Narodowy Bank Polski ustalił w piątkowym fixingu kurs euro na poziomie 4,4168 zł, a dolara na 3,4174 zł. Kursy te służą do obliczenia wielkości polskiego długu publicznego zaciągniętego w walutach. Stanowi on ok. jedną trzecią całości polskiego zadłużenia.
"Szacujemy, że relacja długu publicznego do PKB w 2011 r. była poniżej 54 proc." - powiedział w piątek dziennikarzom Radziwiłł. Dodał, że taki poziom związany jest z poziomem walut, a także z szacowanym wzrostem PKB.
Wiceminister powiedział, że MF nie zmienia prognoz długu publicznego na kolejne lata. "Poziomy długu, które szacowaliśmy na ten rok, są troszeczkę wyższe, ale niewiele niż te, których się spodziewaliśmy. A co do przyszłych lat, to nie ulegają one zmianie" - powiedział.
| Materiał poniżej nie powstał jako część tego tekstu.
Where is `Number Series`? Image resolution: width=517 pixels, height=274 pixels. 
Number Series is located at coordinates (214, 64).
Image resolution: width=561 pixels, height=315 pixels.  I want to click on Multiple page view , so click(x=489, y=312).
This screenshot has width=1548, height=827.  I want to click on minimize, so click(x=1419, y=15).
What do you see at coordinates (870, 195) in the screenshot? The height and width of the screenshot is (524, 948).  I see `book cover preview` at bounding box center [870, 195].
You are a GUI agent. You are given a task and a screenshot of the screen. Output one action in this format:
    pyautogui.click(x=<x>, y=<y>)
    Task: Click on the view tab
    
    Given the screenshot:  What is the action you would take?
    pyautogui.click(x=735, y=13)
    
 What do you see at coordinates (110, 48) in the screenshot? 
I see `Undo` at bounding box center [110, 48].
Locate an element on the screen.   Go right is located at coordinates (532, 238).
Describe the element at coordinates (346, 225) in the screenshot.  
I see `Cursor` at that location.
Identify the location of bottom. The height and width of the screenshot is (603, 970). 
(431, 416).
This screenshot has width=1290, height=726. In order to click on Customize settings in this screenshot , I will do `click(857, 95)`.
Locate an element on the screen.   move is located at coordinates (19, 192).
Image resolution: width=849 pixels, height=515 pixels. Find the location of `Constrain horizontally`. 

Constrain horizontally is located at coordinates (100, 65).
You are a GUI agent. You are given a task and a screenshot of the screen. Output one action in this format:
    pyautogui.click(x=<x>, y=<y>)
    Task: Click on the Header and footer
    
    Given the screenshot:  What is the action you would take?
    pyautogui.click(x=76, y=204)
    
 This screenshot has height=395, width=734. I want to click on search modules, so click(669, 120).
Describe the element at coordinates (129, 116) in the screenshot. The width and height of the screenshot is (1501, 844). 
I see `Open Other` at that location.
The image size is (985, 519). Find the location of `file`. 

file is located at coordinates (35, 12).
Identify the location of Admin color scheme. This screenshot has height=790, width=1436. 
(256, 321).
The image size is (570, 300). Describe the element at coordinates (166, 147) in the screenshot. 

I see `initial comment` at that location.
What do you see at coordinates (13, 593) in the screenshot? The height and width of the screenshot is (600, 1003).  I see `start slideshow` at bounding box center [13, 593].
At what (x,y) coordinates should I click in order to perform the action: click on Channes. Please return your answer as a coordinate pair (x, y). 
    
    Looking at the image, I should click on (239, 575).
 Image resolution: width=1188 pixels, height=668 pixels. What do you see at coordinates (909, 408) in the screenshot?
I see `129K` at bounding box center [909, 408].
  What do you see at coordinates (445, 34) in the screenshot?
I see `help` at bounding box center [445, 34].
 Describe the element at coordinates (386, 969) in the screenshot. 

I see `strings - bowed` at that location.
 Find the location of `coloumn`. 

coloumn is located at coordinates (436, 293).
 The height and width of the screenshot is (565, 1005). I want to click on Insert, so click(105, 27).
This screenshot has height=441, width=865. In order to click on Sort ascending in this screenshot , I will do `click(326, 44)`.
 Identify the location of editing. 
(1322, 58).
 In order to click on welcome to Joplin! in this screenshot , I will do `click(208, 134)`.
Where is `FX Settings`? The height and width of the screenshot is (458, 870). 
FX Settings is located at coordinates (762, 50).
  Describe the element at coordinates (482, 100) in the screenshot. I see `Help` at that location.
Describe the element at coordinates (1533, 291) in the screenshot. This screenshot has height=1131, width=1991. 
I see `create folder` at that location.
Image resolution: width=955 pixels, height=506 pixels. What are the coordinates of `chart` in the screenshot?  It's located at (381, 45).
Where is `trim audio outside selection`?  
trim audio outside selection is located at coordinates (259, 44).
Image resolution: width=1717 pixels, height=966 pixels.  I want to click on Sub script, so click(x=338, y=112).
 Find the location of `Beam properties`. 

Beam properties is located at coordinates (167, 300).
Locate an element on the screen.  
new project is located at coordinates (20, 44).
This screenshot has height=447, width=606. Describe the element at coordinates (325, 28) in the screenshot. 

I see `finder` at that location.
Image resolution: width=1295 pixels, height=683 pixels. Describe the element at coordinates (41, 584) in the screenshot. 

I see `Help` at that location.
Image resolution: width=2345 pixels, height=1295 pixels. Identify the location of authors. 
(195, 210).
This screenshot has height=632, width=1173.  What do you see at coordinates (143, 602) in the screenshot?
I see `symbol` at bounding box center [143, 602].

Radziwiłł pytany był o to, czy resort podtrzymuje prognozę, zgodnie z którą złoty w przyszłym roku ma się umacniać (według strategii zarządzania długiem, na koniec 2012 r. euro ma kosztować 4 zł) i czy będzie to powodowane częstą obecnością BGK i NBP na rynku. Wiceminister powiedział, że prognozy MF są całkowicie realne i "jest to bardzo prawdopodobne, że tak będzie".
"W normalnych czasach można spodziewać się umocnienia, jeżeli (...) dobry będzie rozwój sytuacji w strefie euro" - zaznaczył.
Poinformował ponadto, że projekty dotyczące m.in. zawieszenia automatycznych sankcji w określonych przypadkach, gdy poziom długu przekroczyłby próg ostrożnościowy, powinny być przedłożone Radzie Ministrów w pierwszym kwartale 2012 r. Jego zdaniem zmiana może mieć zastosowanie jeszcze do długu w 2012 r.